Collection entries:
■ ■ ■ ■
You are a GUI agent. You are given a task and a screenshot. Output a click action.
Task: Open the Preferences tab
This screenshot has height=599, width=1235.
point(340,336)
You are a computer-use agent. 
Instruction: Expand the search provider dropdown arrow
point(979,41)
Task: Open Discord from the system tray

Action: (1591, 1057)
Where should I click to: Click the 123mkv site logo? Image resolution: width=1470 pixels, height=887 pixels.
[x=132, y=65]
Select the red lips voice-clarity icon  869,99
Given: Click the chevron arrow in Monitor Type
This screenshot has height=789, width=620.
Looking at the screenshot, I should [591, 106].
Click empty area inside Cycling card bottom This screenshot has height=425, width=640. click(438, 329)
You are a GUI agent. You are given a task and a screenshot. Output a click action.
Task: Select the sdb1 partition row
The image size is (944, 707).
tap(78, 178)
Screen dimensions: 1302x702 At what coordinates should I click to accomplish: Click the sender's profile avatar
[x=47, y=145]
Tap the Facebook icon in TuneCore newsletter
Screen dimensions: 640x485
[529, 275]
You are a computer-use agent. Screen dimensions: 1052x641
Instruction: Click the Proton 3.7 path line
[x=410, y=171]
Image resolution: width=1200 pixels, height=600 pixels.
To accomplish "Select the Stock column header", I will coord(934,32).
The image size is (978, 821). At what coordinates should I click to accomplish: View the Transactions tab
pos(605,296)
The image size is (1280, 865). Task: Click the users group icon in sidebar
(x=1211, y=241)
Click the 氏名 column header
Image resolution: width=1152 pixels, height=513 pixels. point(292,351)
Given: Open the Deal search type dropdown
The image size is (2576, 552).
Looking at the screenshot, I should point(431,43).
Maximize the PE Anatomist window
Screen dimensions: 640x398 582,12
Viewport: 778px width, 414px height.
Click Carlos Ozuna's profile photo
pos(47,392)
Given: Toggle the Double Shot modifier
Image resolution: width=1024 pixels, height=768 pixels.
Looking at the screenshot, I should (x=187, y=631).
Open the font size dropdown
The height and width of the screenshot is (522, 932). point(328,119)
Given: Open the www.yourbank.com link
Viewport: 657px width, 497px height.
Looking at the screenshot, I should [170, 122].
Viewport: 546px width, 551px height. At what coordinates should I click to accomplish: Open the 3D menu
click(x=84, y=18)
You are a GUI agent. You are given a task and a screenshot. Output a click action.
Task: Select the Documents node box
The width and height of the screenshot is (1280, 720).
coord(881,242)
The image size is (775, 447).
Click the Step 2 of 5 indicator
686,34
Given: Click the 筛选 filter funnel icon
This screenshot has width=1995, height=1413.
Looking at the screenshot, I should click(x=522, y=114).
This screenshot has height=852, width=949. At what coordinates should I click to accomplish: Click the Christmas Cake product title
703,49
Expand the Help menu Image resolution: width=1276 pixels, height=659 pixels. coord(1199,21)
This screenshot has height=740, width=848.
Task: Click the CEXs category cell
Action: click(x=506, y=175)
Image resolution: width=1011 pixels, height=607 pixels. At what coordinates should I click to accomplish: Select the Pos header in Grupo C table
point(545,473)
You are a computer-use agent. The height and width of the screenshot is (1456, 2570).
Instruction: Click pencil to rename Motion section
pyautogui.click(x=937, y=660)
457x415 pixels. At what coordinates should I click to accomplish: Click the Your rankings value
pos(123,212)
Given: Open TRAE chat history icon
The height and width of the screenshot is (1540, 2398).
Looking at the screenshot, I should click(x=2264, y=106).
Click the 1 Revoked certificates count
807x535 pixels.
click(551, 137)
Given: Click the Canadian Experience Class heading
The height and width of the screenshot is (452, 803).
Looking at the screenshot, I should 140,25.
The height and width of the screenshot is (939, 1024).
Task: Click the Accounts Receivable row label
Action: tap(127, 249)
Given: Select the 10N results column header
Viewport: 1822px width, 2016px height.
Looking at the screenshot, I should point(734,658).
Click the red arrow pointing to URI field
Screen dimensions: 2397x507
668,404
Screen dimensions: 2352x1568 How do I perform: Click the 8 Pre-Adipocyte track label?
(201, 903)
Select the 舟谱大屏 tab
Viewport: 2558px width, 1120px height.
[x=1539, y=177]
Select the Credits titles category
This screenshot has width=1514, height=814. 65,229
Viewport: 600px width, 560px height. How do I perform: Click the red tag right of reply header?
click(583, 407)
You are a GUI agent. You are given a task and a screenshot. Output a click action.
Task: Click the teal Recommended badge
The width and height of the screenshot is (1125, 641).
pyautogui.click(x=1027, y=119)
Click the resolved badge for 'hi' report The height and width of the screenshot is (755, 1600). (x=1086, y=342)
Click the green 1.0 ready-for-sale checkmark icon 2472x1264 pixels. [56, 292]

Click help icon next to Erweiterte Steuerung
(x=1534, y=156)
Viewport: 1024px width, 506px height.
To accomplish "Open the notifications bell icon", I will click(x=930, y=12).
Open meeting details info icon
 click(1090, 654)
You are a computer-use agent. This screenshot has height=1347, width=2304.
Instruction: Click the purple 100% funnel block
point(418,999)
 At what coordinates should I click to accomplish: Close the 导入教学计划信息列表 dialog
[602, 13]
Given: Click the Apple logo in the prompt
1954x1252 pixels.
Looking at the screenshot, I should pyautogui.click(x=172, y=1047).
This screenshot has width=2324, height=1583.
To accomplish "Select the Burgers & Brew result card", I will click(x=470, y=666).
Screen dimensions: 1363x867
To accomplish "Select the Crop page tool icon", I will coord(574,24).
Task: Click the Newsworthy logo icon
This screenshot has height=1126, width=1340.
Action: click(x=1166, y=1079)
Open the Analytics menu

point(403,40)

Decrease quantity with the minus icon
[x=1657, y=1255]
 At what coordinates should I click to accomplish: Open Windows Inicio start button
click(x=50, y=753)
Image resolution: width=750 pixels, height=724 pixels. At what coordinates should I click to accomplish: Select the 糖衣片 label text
■ ■ ■ ■
TASK DIRECTIONS: Output the lines of the listing as a JSON list of strings, one string per line, leaving out blank lines.

THE RESULT:
[
  "You are a GUI agent. You are given a task and a screenshot. Output a click action.",
  "Task: Open the Preferences tab",
  "This screenshot has height=599, width=1235.",
  "point(340,336)",
  "You are a computer-use agent. ",
  "Instruction: Expand the search provider dropdown arrow",
  "point(979,41)",
  "Task: Open Discord from the system tray",
  "Action: (1591, 1057)",
  "Where should I click to: Click the 123mkv site logo? Image resolution: width=1470 pixels, height=887 pixels.",
  "[x=132, y=65]",
  "Select the red lips voice-clarity icon  869,99",
  "Given: Click the chevron arrow in Monitor Type",
  "This screenshot has height=789, width=620.",
  "Looking at the screenshot, I should [591, 106].",
  "Click empty area inside Cycling card bottom This screenshot has height=425, width=640. click(438, 329)",
  "You are a GUI agent. You are given a task and a screenshot. Output a click action.",
  "Task: Select the sdb1 partition row",
  "The image size is (944, 707).",
  "tap(78, 178)",
  "Screen dimensions: 1302x702 At what coordinates should I click to accomplish: Click the sender's profile avatar",
  "[x=47, y=145]",
  "Tap the Facebook icon in TuneCore newsletter",
  "Screen dimensions: 640x485",
  "[529, 275]",
  "You are a computer-use agent. Screen dimensions: 1052x641",
  "Instruction: Click the Proton 3.7 path line",
  "[x=410, y=171]",
  "Image resolution: width=1200 pixels, height=600 pixels.",
  "To accomplish \"Select the Stock column header\", I will coord(934,32).",
  "The image size is (978, 821). At what coordinates should I click to accomplish: View the Transactions tab",
  "pos(605,296)",
  "The image size is (1280, 865). Task: Click the users group icon in sidebar",
  "(x=1211, y=241)",
  "Click the 氏名 column header",
  "Image resolution: width=1152 pixels, height=513 pixels. point(292,351)",
  "Given: Open the Deal search type dropdown",
  "The image size is (2576, 552).",
  "Looking at the screenshot, I should point(431,43).",
  "Maximize the PE Anatomist window",
  "Screen dimensions: 640x398 582,12",
  "Viewport: 778px width, 414px height.",
  "Click Carlos Ozuna's profile photo",
  "pos(47,392)",
  "Given: Toggle the Double Shot modifier",
  "Image resolution: width=1024 pixels, height=768 pixels.",
  "Looking at the screenshot, I should (x=187, y=631).",
  "Open the font size dropdown",
  "The height and width of the screenshot is (522, 932). point(328,119)",
  "Given: Open the www.yourbank.com link",
  "Viewport: 657px width, 497px height.",
  "Looking at the screenshot, I should [170, 122].",
  "Viewport: 546px width, 551px height. At what coordinates should I click to accomplish: Open the 3D menu",
  "click(x=84, y=18)",
  "You are a GUI agent. You are given a task and a screenshot. Output a click action.",
  "Task: Select the Documents node box",
  "The width and height of the screenshot is (1280, 720).",
  "coord(881,242)",
  "The image size is (775, 447).",
  "Click the Step 2 of 5 indicator",
  "686,34",
  "Given: Click the 筛选 filter funnel icon",
  "This screenshot has width=1995, height=1413.",
  "Looking at the screenshot, I should click(x=522, y=114).",
  "This screenshot has height=852, width=949. At what coordinates should I click to accomplish: Click the Christmas Cake product title",
  "703,49",
  "Expand the Help menu Image resolution: width=1276 pixels, height=659 pixels. coord(1199,21)",
  "This screenshot has height=740, width=848.",
  "Task: Click the CEXs category cell",
  "Action: click(x=506, y=175)",
  "Image resolution: width=1011 pixels, height=607 pixels. At what coordinates should I click to accomplish: Select the Pos header in Grupo C table",
  "point(545,473)",
  "You are a computer-use agent. The height and width of the screenshot is (1456, 2570).",
  "Instruction: Click pencil to rename Motion section",
  "pyautogui.click(x=937, y=660)",
  "457x415 pixels. At what coordinates should I click to accomplish: Click the Your rankings value",
  "pos(123,212)",
  "Given: Open TRAE chat history icon",
  "The height and width of the screenshot is (1540, 2398).",
  "Looking at the screenshot, I should click(x=2264, y=106).",
  "Click the 1 Revoked certificates count",
  "807x535 pixels.",
  "click(551, 137)",
  "Given: Click the Canadian Experience Class heading",
  "The height and width of the screenshot is (452, 803).",
  "Looking at the screenshot, I should 140,25.",
  "The height and width of the screenshot is (939, 1024).",
  "Task: Click the Accounts Receivable row label",
  "Action: tap(127, 249)",
  "Given: Select the 10N results column header",
  "Viewport: 1822px width, 2016px height.",
  "Looking at the screenshot, I should point(734,658).",
  "Click the red arrow pointing to URI field",
  "Screen dimensions: 2397x507",
  "668,404",
  "Screen dimensions: 2352x1568 How do I perform: Click the 8 Pre-Adipocyte track label?",
  "(201, 903)",
  "Select the 舟谱大屏 tab",
  "Viewport: 2558px width, 1120px height.",
  "[x=1539, y=177]",
  "Select the Credits titles category",
  "This screenshot has width=1514, height=814. 65,229",
  "Viewport: 600px width, 560px height. How do I perform: Click the red tag right of reply header?",
  "click(583, 407)",
  "You are a GUI agent. You are given a task and a screenshot. Output a click action.",
  "Task: Click the teal Recommended badge",
  "The width and height of the screenshot is (1125, 641).",
  "pyautogui.click(x=1027, y=119)",
  "Click the resolved badge for 'hi' report The height and width of the screenshot is (755, 1600). (x=1086, y=342)",
  "Click the green 1.0 ready-for-sale checkmark icon 2472x1264 pixels. [56, 292]",
  "Click help icon next to Erweiterte Steuerung",
  "(x=1534, y=156)",
  "Viewport: 1024px width, 506px height.",
  "To accomplish \"Open the notifications bell icon\", I will click(x=930, y=12).",
  "Open meeting details info icon",
  " click(1090, 654)",
  "You are a computer-use agent. This screenshot has height=1347, width=2304.",
  "Instruction: Click the purple 100% funnel block",
  "point(418,999)",
  " At what coordinates should I click to accomplish: Close the 导入教学计划信息列表 dialog",
  "[602, 13]",
  "Given: Click the Apple logo in the prompt",
  "1954x1252 pixels.",
  "Looking at the screenshot, I should pyautogui.click(x=172, y=1047).",
  "This screenshot has width=2324, height=1583.",
  "To accomplish \"Select the Burgers & Brew result card\", I will click(x=470, y=666).",
  "Screen dimensions: 1363x867",
  "To accomplish \"Select the Crop page tool icon\", I will coord(574,24).",
  "Task: Click the Newsworthy logo icon",
  "This screenshot has height=1126, width=1340.",
  "Action: click(x=1166, y=1079)",
  "Open the Analytics menu",
  "point(403,40)",
  "Decrease quantity with the minus icon",
  "[x=1657, y=1255]",
  " At what coordinates should I click to accomplish: Open Windows Inicio start button",
  "click(x=50, y=753)",
  "Image resolution: width=750 pixels, height=724 pixels. At what coordinates should I click to accomplish: Select the 糖衣片 label text"
]